One file per question in sql/kpi/:
| Query | Question it answers | Chart |
|---|---|---|
| OEE by Machine | How effective is each machine overall? | bar |
| Failure Breakdown by Type | Which failure modes dominate, per machine? | bar |
| Downtime % by Hour | When and how much are machines stopped? | line |
| Tool Wear Trend | How does tool wear evolve between changes? | line |
| Data Quality Checks | Is the data internally consistent? (all 0 = healthy) | table |
.
├── README.md
├── docker-compose.yml # Postgres + Metabase + 3 machines
├── sensor/
│ ├── sensor.py # the simulator (ENTRYPOINT target)
│ ├── Dockerfile # single-stage (prebuilt psycopg2 wheel)

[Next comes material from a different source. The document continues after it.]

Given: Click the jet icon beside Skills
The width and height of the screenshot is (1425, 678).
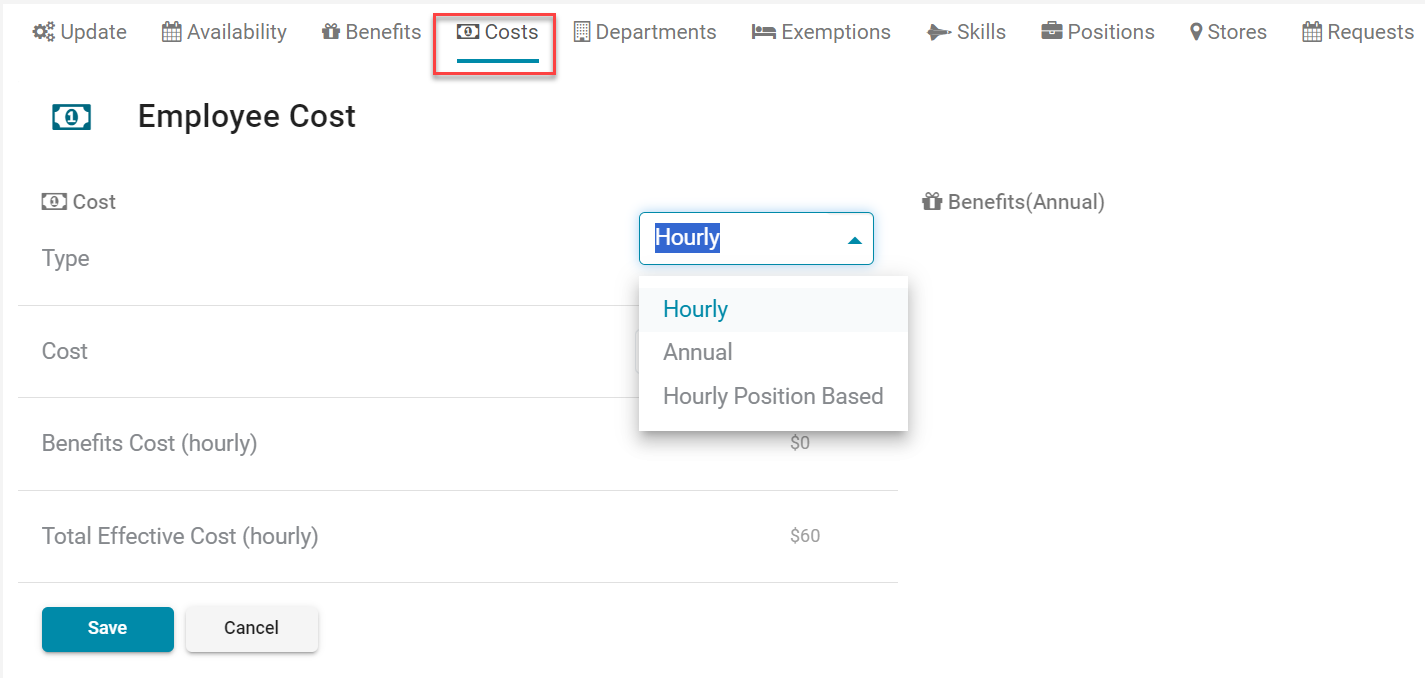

│ ├── Dockerfile.multistage # learning variant: builder/runtime split
│ └── requirements.txt
├── sql/kpi/ # one SQL file per Metabase question
└── docs/
├── 01-what-is-a-data-analyst.md # the role, KPIs, industry reports
├── 02-data-analyst-playbook.md # the analyst craft, explained
├── 03-data-platforms-explained.md # DB vs warehouse vs lake
├── 04-setup-runbook.md # illustrated step-by-step build
└── *.png # screenshots
- Data is synthetic by design (see the "why" above). The simulator is modelled on the UCI AI4I 2020 Predictive Maintenance dataset, so the columns and failure modes mirror a real machine log. Swap in the real CSV to validate distributions.
- Tweak a machine by editing its
command:args in compose, e.g.--interval 0.2(rows/sec),--down-prob 0.08,--backfill 20000.